Consistency of the response obtained treating multiple migraine attacks with rizatriptan 10 mg (18).
Headache recurrence
This constitutes an important issue from the point of view of patients. In this particular group of studies, recurrence was defined as a response in patients within 2 h of the initial dose, going from severe to moderate pain to mild or no pain, and then return between 2 and 24 h to moderate or severe pain. Although the definition of recurrence is arguable, this is the characterization used in these studies, and highlights the value of direct head-to-head comparisons.
In the investigation in which the actions of placebo, sumatriptan 100 mg and rizatriptan 10 mg were compared (12), the incidence of recurrence was also analysed. Considering group sizes, this was similar for placebo (20%, n = 160), sumatriptan (32%, n = 307) and rizatriptan (35%, n = 388), about a third of patients in all groups had a headache recurrence. There was a somewhat longer time to recurrence in patients who received the active drugs rizatriptan (12.4 h) and sumatriptan (12.3 h) than in those receiving placebo (10.1 h).
In the comparisons between rizatriptan with naratriptan and placebo, the characteristics of headache recurrence were also analysed. Thirty-one percent (n = 201) of patients receiving rizatriptan and 21% (n = 213) receiving naratriptan experienced a recurrence. The mean time to recurrence was about the same for the active compounds, 12.6 for rizatriptan and 12.3 for naratriptan, in both cases longer than for placebo (6.9 h).
When rizatriptan was compared with zolmitriptan and placebo, similar results to those in the previous study were observed in terms of the incidence of recurrence: 28% for rizatriptan (n = 292), 29% for zolmitriptan (n = 289) and 26% (n = 146) for placebo. The corresponding values for the time to recurrence were 11.4, 11.9 and 9.7 h, respectively.
The rizatriptan placebo-controlled study (5) has shown that rizatriptan 10 mg is significantly more effective in the treatment of headache recurrence than placebo in the two endpoints: headache response and pain free. Up to 82% (n = 455) of patients experienced headache relief and 49% (n = 455) became pain free within 2 h after treating recurrence. This indicates that the headache is treatable when it recurs.

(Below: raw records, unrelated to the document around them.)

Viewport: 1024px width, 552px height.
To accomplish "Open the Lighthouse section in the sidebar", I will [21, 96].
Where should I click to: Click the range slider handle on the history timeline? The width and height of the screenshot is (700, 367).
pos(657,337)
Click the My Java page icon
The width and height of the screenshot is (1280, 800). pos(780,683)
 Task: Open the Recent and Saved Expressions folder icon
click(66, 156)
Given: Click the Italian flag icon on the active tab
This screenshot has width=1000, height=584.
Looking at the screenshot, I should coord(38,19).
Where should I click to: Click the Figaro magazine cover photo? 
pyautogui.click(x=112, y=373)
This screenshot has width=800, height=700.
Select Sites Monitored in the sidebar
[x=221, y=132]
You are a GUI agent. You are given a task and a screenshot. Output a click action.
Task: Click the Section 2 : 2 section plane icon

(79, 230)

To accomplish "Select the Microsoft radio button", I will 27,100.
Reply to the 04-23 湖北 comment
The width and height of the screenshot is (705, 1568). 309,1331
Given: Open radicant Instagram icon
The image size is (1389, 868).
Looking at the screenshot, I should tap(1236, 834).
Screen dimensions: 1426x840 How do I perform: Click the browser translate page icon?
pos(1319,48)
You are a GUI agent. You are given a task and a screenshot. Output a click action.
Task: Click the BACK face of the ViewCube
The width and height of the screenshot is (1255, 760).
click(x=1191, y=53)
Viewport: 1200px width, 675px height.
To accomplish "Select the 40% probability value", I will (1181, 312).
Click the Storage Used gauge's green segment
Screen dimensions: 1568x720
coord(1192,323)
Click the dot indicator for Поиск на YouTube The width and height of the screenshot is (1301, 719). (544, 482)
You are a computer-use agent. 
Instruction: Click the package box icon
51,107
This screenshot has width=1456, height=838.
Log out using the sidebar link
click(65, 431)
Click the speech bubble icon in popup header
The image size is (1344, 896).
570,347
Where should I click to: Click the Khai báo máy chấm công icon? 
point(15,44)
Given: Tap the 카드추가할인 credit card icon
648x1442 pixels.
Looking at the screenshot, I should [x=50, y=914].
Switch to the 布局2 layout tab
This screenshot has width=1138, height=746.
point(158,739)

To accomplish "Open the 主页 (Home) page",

Rizatriptan in clinical practice
Rizatriptan is not affected by the concomitant use of oral contraceptives, selective serotonin re-uptake inhibitors (SSRIs) or β-adrenoceptor blockers, such as nadolol, metoprolol and atenolol. It is recommended that the dose of rizatriptan should be reduced to 5 mg in patients taking propranolol, due to interference with the processes responsible for drug metabolism in the liver, as well as in patients with mild to moderate renal, or hepatic impairment, or both. The safety of using the triptans during pregnancy has not yet been established and this constitutes a complex issue that should be determined for each patient and a routine rule cannot be established.
Conclusions
Rizatriptan produces consistent and high response rates in the acute treatment of migraine attacks. In a significant percentage of patients the pain disappears rapidly after administration of the compound. In the direct comparisons with sumatriptan 100 mg, naratriptan 2.5 mg and zolmitriptan 2.5 mg, rizatriptan 10 mg was superior on the pain free outcome at 2 h, on the time to pain free outcome within 2 h. Rizatriptan eliminated disability in a substantial percentage of patients at 2 h. The results of direct comparative studies allow evidence-based decisions to be made when selecting appropriate acute antimigraine treatments and, when applied, can translate into optimal outcomes for patients.
Footnotes
∗
Based on a presentation to the Symposium held during the IX Meeting of the International Headache Society, Barcelona, Spain, 24 June 1999.